■ What you are asked to do: The answer is an exact repeat of the entries below, with the pictures omitted.

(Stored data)
···

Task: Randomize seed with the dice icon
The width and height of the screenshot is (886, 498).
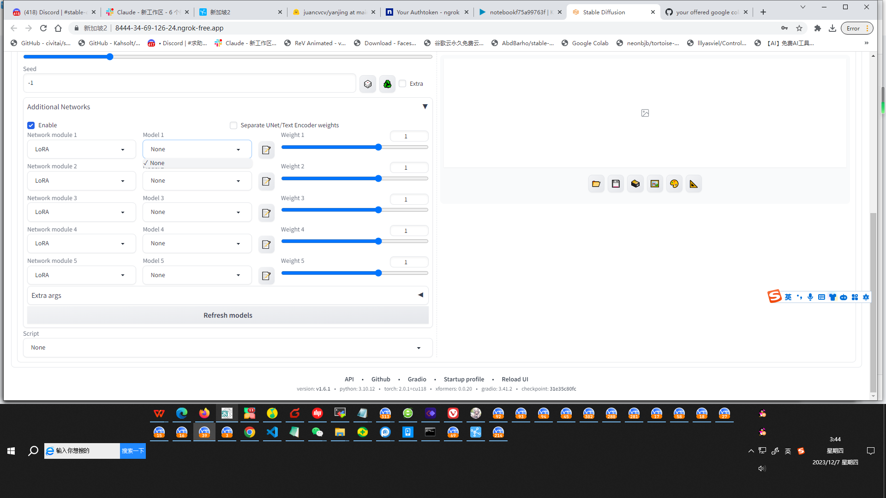Action: pos(367,83)
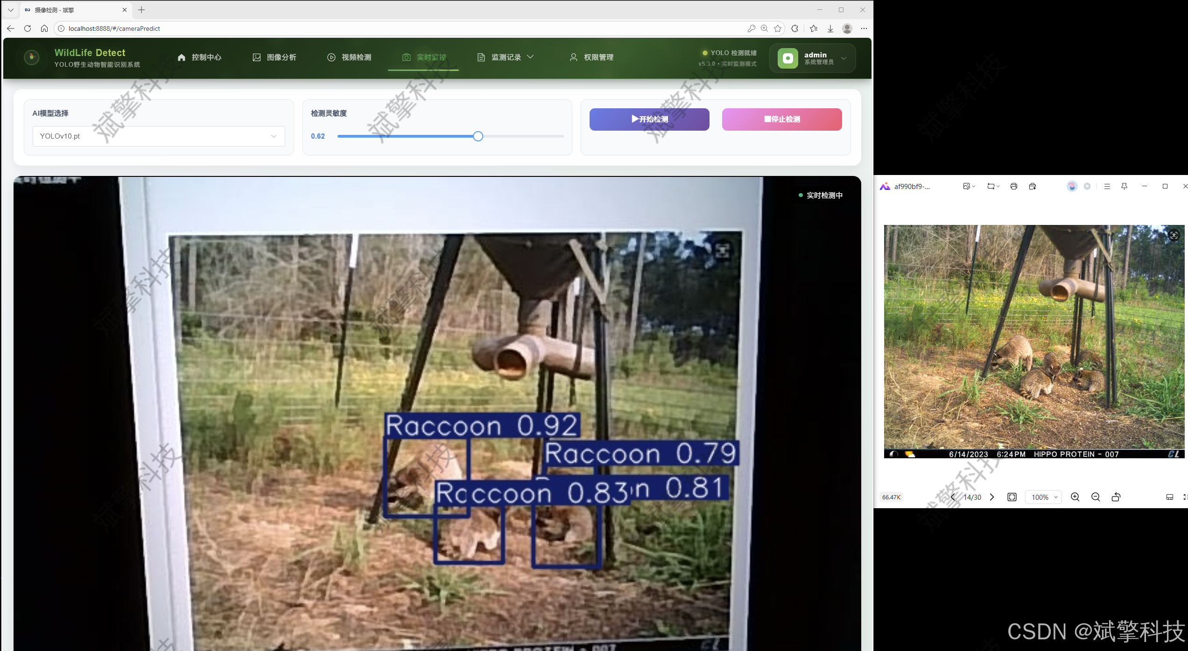Rotate the image with rotate icon

(x=1116, y=497)
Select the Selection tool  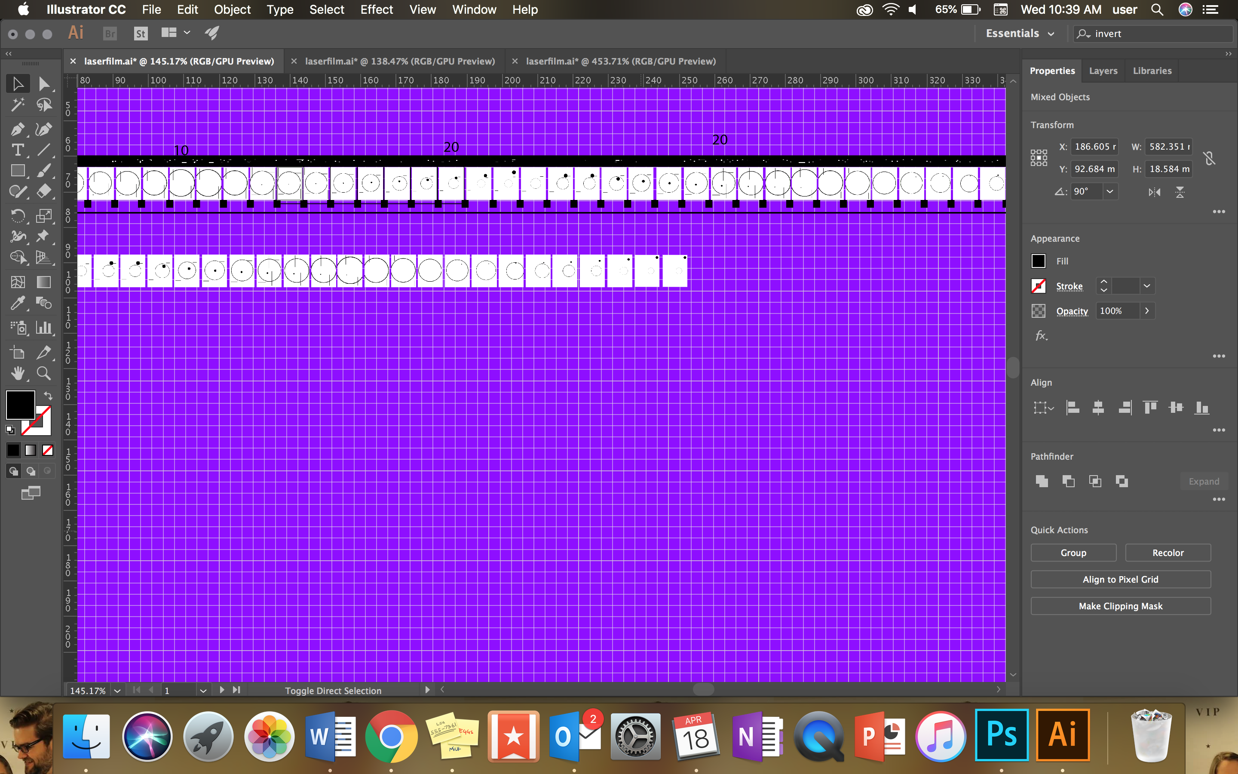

···

■ Exercise response:
Task: Randomize seed with the dice icon
The width and height of the screenshot is (886, 498).
Action: pos(367,83)
Rotate the image with rotate icon

(x=1116, y=497)
Select the Selection tool  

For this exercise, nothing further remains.